As for the symptoms, there are two major symptoms a person with a personality disorder experiences: Emotional and physical.
According to the Mayo Clinic, emotional symptoms may vary from one person to another and from the people the patients interact with and how they express themselves. For example, people with avoidant personality disorder have an extreme aversion to conflict, allowing others to take advantage of them. Other symptoms can include poor impulse control and a propensity for substance abuse.
The physical symptoms affect the mind, causing a patient to neglect their physical health. For example, a person affected by schizophrenia may neglect their personal hygiene or suffer from insomnia due to fearful thoughts. People with OCD, for example, may have raw skin due to excessive washing and scrubbing. (Personality Disorder Symptoms, Causes, and Effects, 2018.)

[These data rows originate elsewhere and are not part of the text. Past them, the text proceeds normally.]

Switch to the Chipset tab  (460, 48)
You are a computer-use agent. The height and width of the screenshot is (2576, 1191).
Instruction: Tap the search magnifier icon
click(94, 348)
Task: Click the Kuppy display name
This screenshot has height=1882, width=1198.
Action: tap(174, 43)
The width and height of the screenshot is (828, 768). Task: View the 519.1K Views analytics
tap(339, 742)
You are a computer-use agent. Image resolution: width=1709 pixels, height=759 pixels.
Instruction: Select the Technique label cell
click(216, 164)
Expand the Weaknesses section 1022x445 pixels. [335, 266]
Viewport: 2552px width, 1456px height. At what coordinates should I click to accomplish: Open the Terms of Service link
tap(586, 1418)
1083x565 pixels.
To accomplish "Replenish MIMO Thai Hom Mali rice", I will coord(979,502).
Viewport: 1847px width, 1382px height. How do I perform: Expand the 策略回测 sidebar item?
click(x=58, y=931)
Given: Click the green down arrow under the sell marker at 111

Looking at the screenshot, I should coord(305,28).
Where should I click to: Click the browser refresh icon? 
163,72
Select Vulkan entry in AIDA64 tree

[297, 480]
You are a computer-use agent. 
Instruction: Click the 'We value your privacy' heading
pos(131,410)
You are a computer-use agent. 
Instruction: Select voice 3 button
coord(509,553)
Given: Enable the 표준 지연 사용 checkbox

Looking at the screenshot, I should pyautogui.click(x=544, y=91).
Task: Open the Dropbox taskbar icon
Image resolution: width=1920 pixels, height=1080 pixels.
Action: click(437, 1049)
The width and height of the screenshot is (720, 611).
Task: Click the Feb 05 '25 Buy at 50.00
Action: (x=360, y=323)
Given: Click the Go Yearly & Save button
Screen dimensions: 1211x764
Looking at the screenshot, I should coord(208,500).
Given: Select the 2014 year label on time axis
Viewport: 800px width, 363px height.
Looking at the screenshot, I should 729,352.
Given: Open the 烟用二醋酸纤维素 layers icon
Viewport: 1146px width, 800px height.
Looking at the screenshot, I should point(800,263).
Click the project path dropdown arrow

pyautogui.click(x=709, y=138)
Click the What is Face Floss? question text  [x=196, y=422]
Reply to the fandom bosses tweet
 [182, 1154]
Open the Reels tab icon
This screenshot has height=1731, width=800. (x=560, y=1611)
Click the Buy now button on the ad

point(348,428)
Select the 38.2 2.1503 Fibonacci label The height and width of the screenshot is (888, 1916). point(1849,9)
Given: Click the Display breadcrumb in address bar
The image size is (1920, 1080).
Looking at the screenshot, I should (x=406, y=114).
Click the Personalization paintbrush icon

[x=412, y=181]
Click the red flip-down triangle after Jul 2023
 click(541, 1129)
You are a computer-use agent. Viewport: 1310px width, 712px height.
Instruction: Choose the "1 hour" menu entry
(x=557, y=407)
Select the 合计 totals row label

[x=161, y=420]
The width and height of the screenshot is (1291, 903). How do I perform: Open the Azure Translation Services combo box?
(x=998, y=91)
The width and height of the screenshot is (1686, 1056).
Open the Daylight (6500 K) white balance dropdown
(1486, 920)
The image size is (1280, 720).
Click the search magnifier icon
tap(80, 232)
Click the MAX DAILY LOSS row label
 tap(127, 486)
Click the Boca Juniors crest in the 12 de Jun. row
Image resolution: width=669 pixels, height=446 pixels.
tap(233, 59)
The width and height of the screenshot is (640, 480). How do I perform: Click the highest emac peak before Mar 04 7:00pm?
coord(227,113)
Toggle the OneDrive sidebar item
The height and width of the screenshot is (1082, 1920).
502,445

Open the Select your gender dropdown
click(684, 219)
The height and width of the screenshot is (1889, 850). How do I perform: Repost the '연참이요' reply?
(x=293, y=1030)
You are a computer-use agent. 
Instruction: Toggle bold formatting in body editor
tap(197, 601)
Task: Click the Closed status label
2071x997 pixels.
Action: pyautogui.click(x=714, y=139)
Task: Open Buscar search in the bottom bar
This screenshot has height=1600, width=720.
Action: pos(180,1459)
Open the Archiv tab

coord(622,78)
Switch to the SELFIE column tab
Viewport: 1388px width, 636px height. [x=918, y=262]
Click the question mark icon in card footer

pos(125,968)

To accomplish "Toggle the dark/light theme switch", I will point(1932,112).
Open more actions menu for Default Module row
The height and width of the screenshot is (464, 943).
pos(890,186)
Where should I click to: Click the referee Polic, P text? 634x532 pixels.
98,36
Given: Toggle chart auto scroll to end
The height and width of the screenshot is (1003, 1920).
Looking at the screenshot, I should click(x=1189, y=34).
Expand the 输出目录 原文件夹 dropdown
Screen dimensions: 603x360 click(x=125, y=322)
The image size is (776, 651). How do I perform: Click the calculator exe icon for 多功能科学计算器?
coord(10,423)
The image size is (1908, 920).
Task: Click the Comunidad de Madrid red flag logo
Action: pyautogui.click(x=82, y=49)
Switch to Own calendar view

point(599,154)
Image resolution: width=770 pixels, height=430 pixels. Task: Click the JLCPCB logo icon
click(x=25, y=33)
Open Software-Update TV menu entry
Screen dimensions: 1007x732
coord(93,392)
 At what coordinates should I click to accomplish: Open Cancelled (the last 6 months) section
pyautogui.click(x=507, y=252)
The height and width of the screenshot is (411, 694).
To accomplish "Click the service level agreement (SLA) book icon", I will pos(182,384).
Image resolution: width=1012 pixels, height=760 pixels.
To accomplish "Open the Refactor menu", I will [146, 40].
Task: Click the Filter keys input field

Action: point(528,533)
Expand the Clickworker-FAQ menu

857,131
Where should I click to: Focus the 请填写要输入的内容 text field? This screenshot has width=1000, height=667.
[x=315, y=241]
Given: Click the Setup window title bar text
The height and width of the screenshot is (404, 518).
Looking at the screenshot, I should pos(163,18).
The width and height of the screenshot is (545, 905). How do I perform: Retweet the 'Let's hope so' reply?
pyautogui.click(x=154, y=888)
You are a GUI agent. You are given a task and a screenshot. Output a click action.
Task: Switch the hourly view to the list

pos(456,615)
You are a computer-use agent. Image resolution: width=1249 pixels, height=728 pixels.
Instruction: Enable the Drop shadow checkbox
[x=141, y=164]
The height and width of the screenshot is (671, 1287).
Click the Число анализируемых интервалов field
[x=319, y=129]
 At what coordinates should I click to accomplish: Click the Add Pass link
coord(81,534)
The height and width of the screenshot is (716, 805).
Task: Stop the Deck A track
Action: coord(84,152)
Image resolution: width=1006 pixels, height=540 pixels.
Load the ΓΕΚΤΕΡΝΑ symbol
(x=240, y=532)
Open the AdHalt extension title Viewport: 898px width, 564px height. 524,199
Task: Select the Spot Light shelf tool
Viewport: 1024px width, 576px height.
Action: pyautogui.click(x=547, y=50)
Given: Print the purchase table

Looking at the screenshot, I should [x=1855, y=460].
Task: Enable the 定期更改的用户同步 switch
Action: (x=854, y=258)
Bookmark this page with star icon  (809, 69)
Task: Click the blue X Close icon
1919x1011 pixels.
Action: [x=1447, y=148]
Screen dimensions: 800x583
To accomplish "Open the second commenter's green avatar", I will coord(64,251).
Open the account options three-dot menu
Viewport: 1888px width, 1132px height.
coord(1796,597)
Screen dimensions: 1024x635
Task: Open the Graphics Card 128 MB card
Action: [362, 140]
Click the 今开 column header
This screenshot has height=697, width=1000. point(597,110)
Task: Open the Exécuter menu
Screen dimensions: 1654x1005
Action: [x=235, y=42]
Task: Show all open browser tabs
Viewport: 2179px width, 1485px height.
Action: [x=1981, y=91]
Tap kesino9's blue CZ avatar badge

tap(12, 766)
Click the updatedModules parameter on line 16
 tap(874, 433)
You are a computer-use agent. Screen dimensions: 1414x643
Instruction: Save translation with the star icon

So next time, during lunch break in school, when you see your introvert skipping on a group chat and observing in silence instead, consider that they are just tired or have nothing to add to the conversation. While a person with a disorder will exhibit concerning behaviors such as not coming to school at all for an entire year.
When to seek help
As mentioned before, there is a major difference between being an introvert and having an actual personality disorder. You may think that your destructive behavior is due to your introversion, or that your normal behavior is abnormal. And it can be confusing to ask yourself whether you are well and you’re just a bit odd, or you have an actual condition.
So when to seek help?
When your odd behavior encompasses your entire life and when simple tasks such as: answering the phone, going to your job, conversing with your friends, attending an event, getting up from bed and taking care of both your health and hygiene, and all those mental straining simple activities cause you to isolate yourself for a long periods of time – such as months or even years – then you need to seek help immediately.
If you’re not experiencing these difficulties and yet still consider your behavior is odd and isolating yourself from the world for a few days and then getting back out there normally, then you might be an introvert and it’s just part of your personality.